<<<<

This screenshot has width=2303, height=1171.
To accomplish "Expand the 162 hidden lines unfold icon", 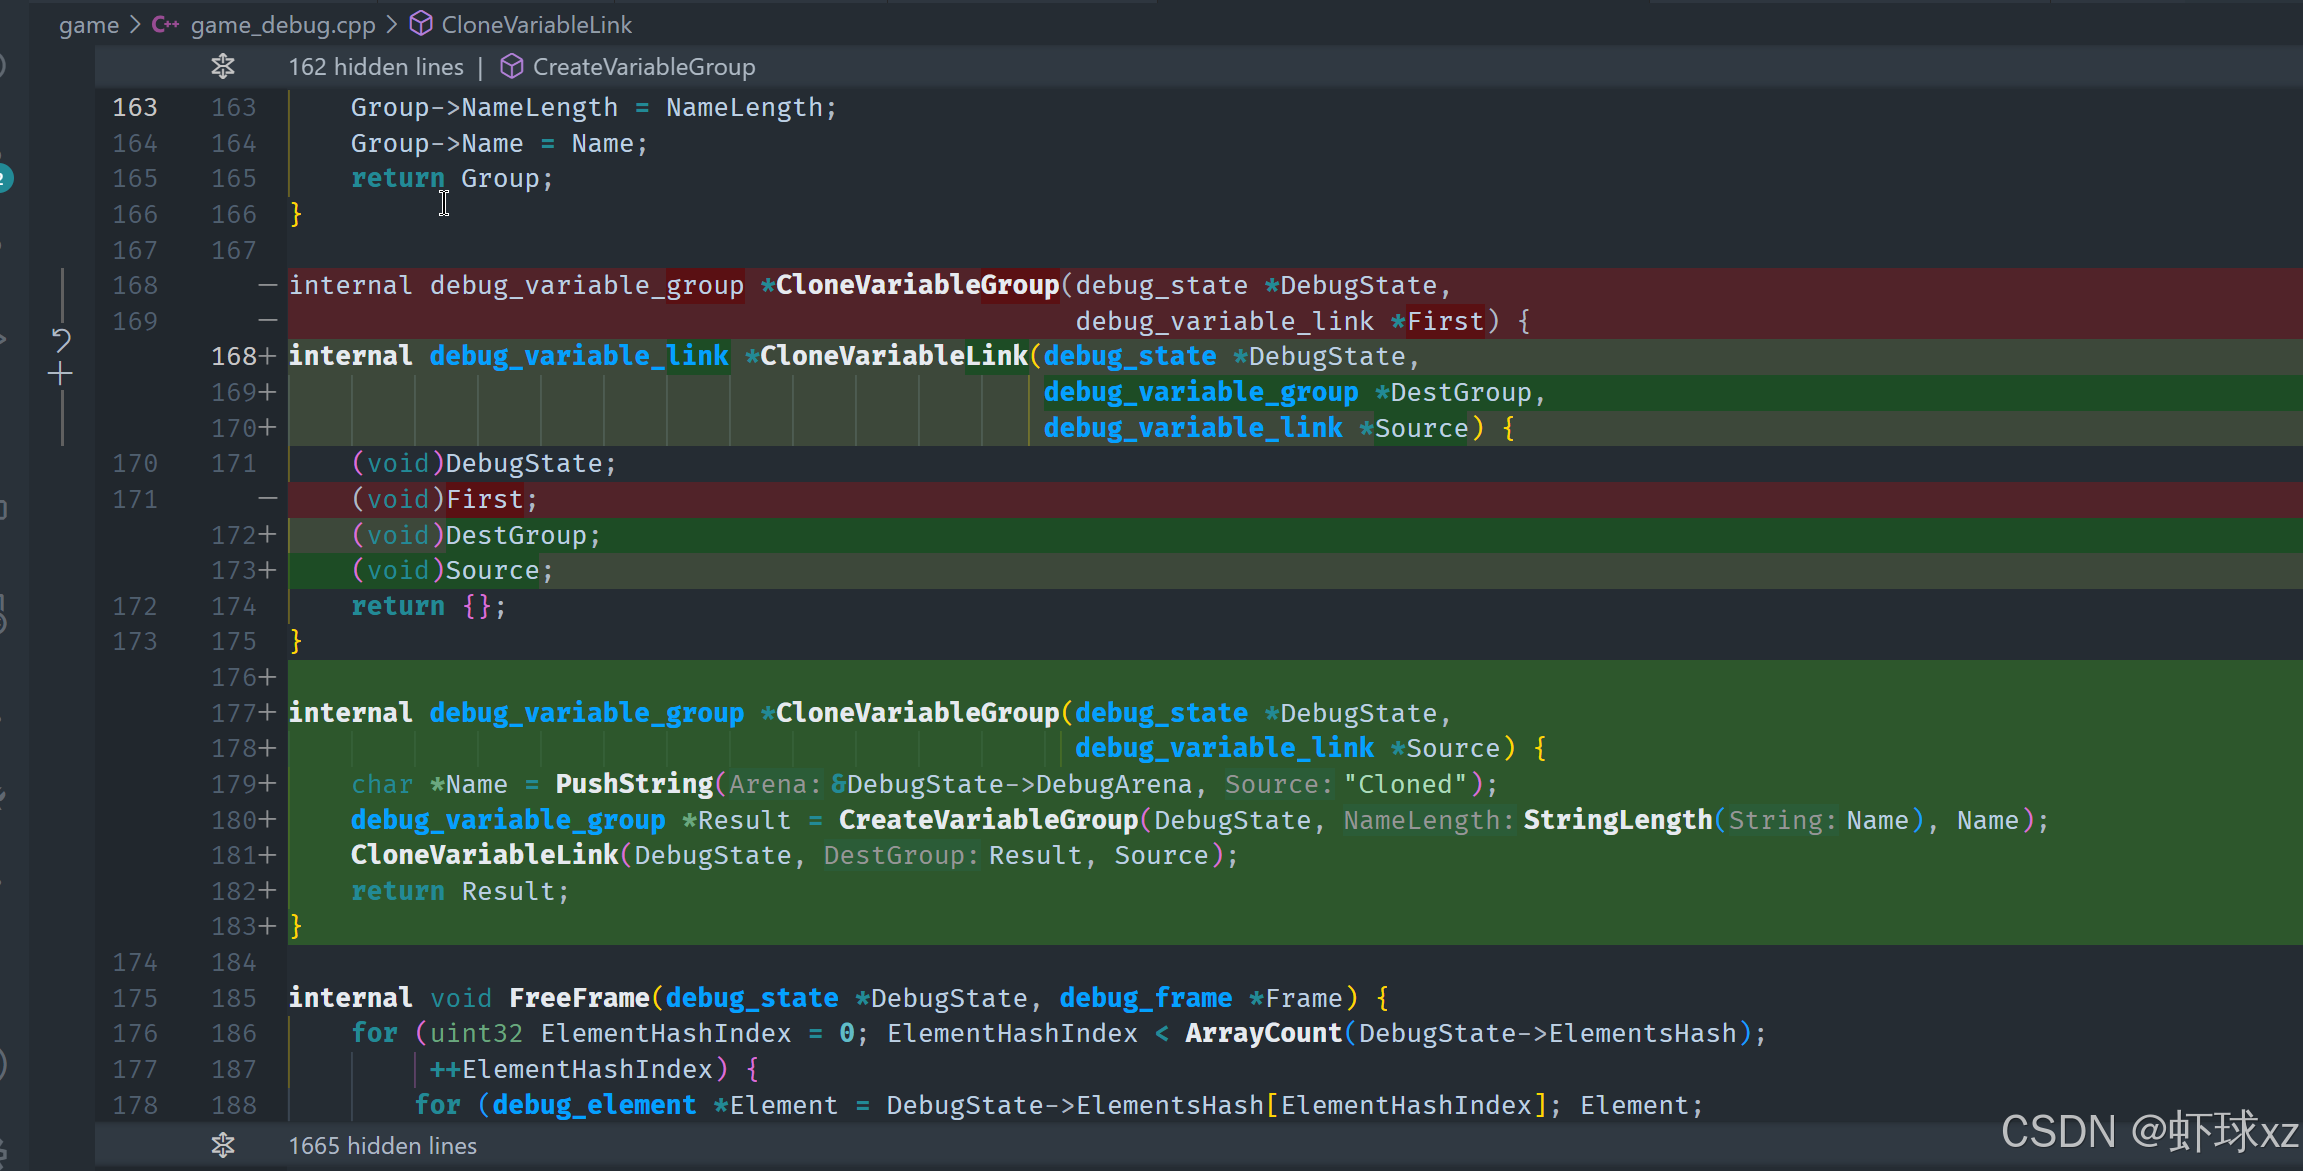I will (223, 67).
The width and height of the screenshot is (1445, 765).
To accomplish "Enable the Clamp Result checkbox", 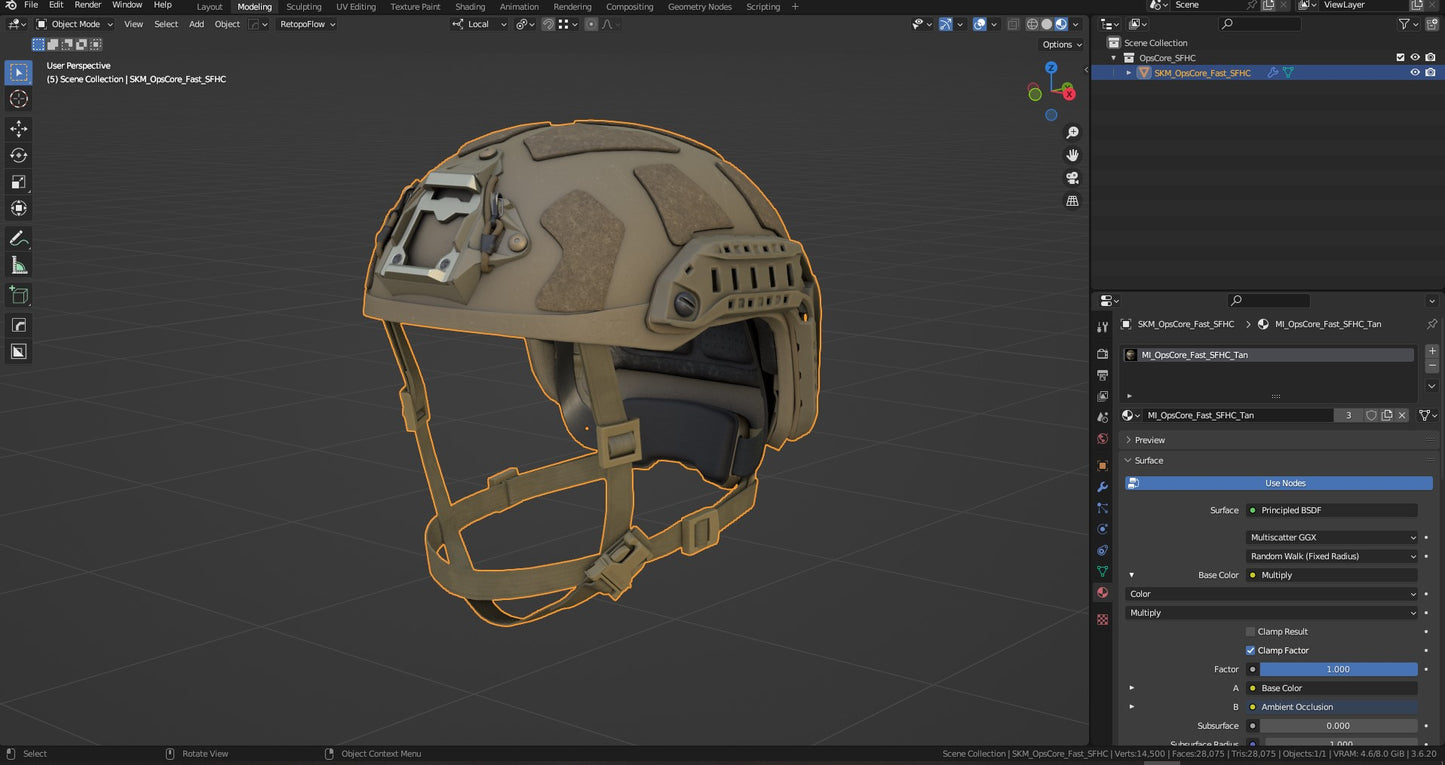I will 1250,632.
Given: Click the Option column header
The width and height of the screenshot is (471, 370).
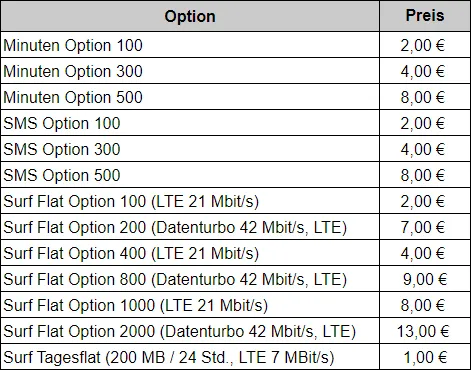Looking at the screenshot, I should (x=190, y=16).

>>>>

§ **PROMPT**:
Copy out the rows word for word, starting with the line that contains "Given: Click the Option column header" and going on through the last line of the rows. Leave the pictures out of your answer.

§ **COMPLETE OUTPUT**:
Given: Click the Option column header
The width and height of the screenshot is (471, 370).
Looking at the screenshot, I should (x=190, y=16).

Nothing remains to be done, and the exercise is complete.